The agenda for the Feb. 27, 2019, meeting of the West Contra Costa Unified School District Board of Education is now online. Here are two highlights.
 
First, the board may adopt in closed session a final trustee area map that the public has not yet seen. This map will be used to determine who can run for school board and who can vote for them.
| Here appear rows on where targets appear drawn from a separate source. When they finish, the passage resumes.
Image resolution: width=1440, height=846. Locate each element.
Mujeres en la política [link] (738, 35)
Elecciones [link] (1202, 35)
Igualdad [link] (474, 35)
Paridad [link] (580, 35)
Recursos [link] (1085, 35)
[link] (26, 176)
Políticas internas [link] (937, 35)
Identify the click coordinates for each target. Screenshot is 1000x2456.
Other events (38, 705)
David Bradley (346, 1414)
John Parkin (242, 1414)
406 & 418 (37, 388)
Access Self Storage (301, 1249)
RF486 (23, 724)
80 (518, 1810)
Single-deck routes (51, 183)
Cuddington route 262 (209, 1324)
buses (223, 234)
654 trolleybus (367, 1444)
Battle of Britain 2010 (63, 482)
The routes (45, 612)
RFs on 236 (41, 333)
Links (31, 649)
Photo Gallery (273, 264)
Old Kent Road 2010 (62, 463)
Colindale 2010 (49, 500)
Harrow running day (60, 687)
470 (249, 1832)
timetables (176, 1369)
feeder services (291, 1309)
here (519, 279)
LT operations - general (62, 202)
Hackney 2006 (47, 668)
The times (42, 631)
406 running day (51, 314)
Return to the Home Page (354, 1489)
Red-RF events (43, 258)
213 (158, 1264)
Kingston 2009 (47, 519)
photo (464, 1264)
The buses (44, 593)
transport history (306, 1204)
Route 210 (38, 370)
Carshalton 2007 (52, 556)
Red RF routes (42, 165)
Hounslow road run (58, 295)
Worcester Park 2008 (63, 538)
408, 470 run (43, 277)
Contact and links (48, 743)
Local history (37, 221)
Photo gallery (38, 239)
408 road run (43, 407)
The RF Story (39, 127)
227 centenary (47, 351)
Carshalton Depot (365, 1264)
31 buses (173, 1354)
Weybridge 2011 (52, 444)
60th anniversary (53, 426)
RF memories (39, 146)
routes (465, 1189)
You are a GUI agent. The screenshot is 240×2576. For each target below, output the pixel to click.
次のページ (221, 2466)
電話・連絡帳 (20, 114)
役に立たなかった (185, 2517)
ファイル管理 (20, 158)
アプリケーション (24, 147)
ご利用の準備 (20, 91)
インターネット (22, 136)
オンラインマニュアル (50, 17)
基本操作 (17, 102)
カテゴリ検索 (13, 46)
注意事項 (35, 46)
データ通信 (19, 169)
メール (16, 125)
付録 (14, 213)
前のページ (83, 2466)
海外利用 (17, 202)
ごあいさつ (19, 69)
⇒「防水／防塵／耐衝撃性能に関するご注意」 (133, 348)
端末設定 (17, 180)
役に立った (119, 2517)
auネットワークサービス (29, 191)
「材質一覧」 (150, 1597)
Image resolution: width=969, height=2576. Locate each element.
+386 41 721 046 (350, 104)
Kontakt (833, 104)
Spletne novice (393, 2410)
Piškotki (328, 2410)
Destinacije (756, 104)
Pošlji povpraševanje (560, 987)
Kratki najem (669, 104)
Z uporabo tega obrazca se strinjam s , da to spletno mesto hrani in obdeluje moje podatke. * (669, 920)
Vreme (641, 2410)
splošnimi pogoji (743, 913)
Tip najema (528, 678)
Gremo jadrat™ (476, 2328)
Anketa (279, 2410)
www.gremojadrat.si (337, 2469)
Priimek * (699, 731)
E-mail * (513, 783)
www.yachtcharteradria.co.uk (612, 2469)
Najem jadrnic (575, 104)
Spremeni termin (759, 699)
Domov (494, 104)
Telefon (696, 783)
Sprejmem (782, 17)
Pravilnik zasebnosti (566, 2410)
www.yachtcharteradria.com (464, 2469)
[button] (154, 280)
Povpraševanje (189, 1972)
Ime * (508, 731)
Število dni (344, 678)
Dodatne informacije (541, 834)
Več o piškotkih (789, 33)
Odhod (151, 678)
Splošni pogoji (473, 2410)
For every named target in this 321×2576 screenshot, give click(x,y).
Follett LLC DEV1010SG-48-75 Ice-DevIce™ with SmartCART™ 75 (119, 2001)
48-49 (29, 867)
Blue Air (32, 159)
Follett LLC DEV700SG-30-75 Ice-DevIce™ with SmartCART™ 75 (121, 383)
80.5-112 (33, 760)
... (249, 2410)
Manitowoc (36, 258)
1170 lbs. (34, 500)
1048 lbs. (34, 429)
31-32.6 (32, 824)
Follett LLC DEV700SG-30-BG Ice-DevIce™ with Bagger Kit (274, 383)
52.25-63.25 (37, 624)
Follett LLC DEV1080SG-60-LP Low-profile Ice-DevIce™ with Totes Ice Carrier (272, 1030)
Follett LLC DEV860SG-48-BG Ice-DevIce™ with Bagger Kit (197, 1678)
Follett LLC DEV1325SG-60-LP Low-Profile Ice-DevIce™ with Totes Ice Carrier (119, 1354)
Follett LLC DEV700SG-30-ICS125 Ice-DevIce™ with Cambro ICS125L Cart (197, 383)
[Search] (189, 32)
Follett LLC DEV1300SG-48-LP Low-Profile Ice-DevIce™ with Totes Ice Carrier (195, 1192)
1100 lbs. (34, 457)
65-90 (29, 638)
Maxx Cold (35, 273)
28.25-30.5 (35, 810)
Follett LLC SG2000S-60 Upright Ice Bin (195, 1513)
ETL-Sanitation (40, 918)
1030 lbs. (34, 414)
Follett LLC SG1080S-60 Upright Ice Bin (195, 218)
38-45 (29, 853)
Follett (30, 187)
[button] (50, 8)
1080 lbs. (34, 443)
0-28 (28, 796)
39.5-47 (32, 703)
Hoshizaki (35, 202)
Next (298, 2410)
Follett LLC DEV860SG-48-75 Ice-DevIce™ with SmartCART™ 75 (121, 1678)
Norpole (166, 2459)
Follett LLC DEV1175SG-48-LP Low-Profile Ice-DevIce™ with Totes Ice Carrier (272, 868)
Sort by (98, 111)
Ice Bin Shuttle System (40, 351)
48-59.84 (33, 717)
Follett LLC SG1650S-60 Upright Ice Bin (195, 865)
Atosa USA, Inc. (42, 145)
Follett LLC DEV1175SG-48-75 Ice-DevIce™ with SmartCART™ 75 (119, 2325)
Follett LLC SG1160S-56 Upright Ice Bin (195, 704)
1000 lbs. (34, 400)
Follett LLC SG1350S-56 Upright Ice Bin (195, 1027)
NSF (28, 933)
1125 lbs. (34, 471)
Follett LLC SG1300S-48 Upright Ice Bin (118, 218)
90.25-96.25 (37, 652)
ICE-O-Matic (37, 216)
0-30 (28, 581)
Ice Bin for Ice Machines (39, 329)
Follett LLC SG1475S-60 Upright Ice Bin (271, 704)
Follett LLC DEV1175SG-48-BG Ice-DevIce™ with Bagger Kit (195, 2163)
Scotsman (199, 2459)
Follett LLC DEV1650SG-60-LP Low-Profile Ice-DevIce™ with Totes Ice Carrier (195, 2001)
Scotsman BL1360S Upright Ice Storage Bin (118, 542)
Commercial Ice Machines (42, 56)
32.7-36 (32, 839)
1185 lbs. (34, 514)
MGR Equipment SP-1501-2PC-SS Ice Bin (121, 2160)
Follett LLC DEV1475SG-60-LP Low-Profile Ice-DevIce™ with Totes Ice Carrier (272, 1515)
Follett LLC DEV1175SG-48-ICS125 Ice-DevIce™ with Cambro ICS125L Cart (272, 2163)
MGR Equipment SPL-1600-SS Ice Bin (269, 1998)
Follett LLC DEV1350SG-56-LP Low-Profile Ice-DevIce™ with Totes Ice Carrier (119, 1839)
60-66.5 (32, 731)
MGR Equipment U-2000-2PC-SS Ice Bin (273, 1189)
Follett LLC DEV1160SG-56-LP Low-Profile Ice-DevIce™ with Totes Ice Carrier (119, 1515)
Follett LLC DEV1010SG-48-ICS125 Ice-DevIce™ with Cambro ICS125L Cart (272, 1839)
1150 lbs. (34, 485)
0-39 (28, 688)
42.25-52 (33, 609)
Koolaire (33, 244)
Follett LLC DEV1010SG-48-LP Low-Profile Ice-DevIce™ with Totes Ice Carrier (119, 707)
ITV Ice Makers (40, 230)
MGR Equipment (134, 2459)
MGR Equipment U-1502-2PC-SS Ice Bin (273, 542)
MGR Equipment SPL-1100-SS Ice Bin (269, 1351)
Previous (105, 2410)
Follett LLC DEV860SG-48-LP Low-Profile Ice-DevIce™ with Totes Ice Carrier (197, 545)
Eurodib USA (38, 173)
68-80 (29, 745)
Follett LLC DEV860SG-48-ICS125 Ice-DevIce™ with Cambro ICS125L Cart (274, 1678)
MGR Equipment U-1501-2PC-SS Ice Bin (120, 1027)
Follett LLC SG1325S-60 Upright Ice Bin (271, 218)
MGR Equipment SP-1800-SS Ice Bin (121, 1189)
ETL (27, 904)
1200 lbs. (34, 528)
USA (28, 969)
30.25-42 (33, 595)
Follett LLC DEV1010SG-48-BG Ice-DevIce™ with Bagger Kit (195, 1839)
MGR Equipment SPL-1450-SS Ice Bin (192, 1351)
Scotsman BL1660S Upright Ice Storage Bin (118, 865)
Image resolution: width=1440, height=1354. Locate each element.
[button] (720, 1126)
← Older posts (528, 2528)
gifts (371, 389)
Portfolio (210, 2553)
As a black man, civil rights attorney, and student of American history, I am strongly opposed to public officials making decisions about voting rights behind the closed doors of power.
 
Moreover, the fact that board leadership and the superintendent would even consider doing this during Black History Month or the coming Women’s History Month is highly offensive in my opinion. Blacks, women, and their allies have literally died for the right to vote.
 
In “Give Us the Ballot,” the late Rev. Dr. Martin Luther King, Jr., said, “So long as I do not firmly and irrevocably possess the right to vote I do not possess myself. I cannot make up my mind — it is made up for me. I cannot live as a democratic citizen, observing the laws I have helped to enact — I can only submit to the edict of others.”

If we are to be found worthy of the legacy of the Reconstruction period, the Civil Rights Movement, and the Woman Suffrage Movement, we must be willing to speak out against attacks on the right to vote by liberals and conservatives alike with equal soul force.
 
Second, the board may vote on competing resolutions in support of a statewide moratorium on charter schools. At the last board meeting, trustees Consuelo Lara and Valerie Cuevas introduced a resolution calling for a statewide moratorium on charter schools. Since then, trustees Tom Panas and Stephanie Hernandez-Jarvis have introduced a second resolution.

Meanwhile, I have gone on record in support of adopting the Los Angeles Unified School District resolution on charter schools and a separate package of board policies that are considered by district staff to be best practices in charter school oversight.

It will be interesting to see where the board ultimately lands on these important issues.